Muita coisa está pois a mudar designadamente em áreas de fusão de motores de pesquisa, tecnologias push com empresas de software no plano dos agentes inteligentes. Esta fusão permitirá de facto aos sites web personalizar o tipo de oferta e as suas facilidades e funcionalidades, adaptando-as aos utilizadores. Através das tecnologias de personalização, ou de filtragem cooperativa – e da disponibilidade para os utilizadores retraçarem os seus perfis pessoais, deixando de alguma forma o seu retrato demográfico e psicográfico. Depois, através de uma espécie de socialização dos diversos agentes em presença, constitui-se uma teia de "informadores" e de interfaces 'agentizados', que potenciam essa mesma filtragem cooperativa.
A disfunção menos complexa sucederá quando agentes direccionados para compras específicas desconheçam, por exemplo, o que é adquirido no "mundo real", fazendo emergir uma espécie de sociedade - monopoly e tudo o mais que se possa imaginar.
Para que o sistema não degenere, foi criado o OPS – Open Profiling Standard, uma proposta de norma que salvaguarda a possibilidade de o utilizador permitir ou não a partilha dos seus dados pessoais por outros utilizadores, empresas ou serviços. A questão da privacidade é aqui decisiva e o OPS constitui-se de alguma maneira como norma de regulação no intercâmbio de informação na Net.

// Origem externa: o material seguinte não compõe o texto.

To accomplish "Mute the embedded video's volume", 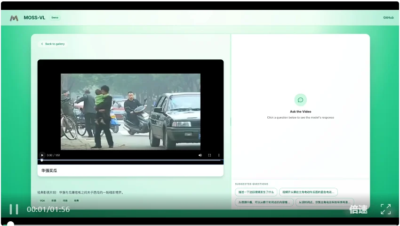I will coord(200,155).
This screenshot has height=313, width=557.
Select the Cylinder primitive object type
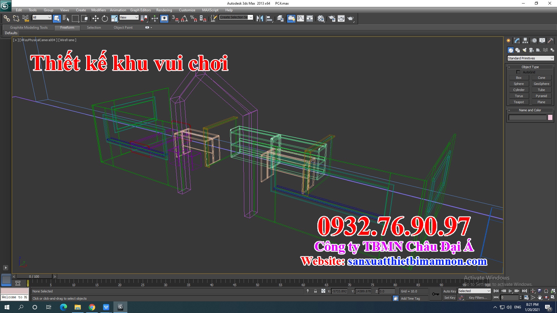click(x=518, y=90)
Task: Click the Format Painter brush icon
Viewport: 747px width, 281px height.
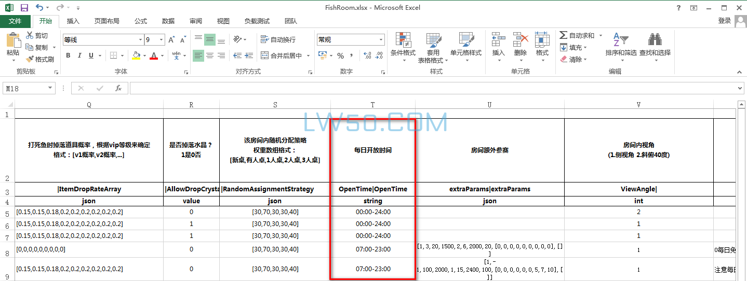Action: tap(30, 59)
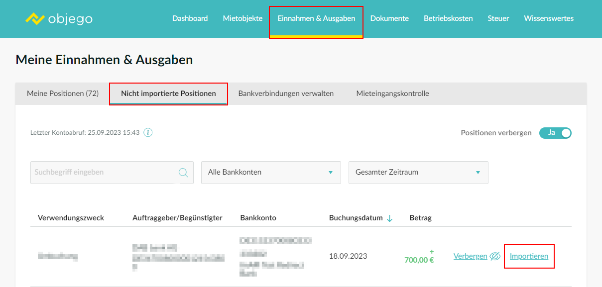Click the magnifying glass search icon
602x287 pixels.
183,173
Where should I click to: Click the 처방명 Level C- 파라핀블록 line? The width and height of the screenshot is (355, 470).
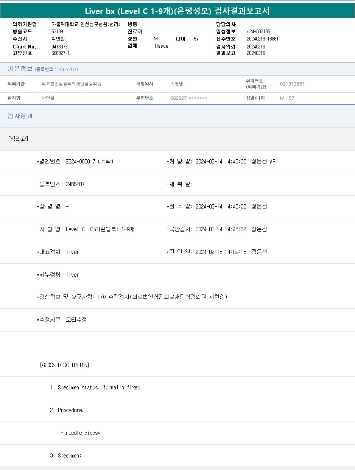[86, 229]
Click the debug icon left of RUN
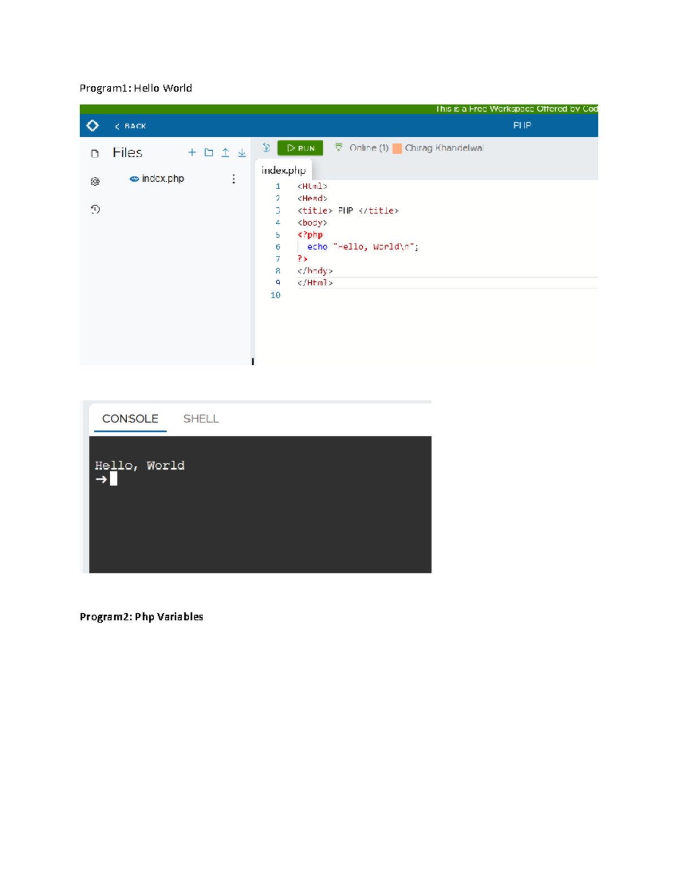678x877 pixels. 266,147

Mais avançadas do que as filtragens, as redes neuronais podem inclusivamente perceber o tipo de conteúdos que estão em jogo no processo de 'personalização' e isto através de agentes que se podem instalar ou não nos servidores onde é necessário pesquisar determinada informação. Incontrolável software e incontroláveis hiper-humanos.
Notas
1 Wilbur Schramm, "Conséquences sociales prévisibles de la généralisation des Communications spatiales", L’information à l’ère spatiale, Unesco, 1968.
2 Emili Prado e Rosa Franquet, "Convergencia digital en el paraíso tecnológico: claroscuros de una revolución", Zer- Revista de Estudios de Comunicación, FCSC, Bilbao, Maio de 1998, pp. 15-40.
3 Serge Proulx e Michel Sénécal, "Interactividade técnica – simulacro de interacção e de democracia?", Tendências XXI, n.º 2, APDC, Lisboa, Setembro de 1997.
4 Manuel Castells, La Era de la Informacíon - Economia, Sociedad, Cultura, Vol. III, "Fin de Milenio", Madrid, Alianza Editorial, 1998, p. 394.
5 Javier Echeverría, "Constituir Internet", El Paseante, La Revolución Digital y Sus Dilemas, n.° 27-28. s/d, Madrid, Ediciones Siruela, pp. 6-7. Veja-se também o texto de J. A. Bragança de Miranda "O Controlo do Virtual". Tendências XXI, n° 1, Lisboa, APDC, Março de 1996.
6 Neil Barrett, The State of the Cibernation - Cultural, Polítical and Economic Implications of the Internet, Kogan Page, London, 1997.
7 Mark Dery, Velocidad de Escape – Le cibercultura en el final del siglo, Madrid, Ediciones Siruela, 1998.
8 Sherry Turkle, "Repensar la identidad de la comunidad virtual", El Paseante, La Revolución Digital y Sus Dilemas, n.27-28, s/d, Madrid, Ediciones Siruela.
9 Francisco Rui Cádima, "Metahomorfosis", Inter-face, Dezembro de 1998.
10 Esther Dyson, Release 2.0, Ediciones B, Barcelona, 1997, p. 15.
11 Ver, por exemplo, o texto de Roy Ascott, "A Arquitectura da Cibercepção", Ars Telemática -Telecomunicação, Internet e Ciberespaço (ed.: Cláudia Giannetti). Lisboa, Relógio d'Água, 1998.
12 Michio Kaku, Visões, Lisboa, Bizâncio, 1998, p. 58.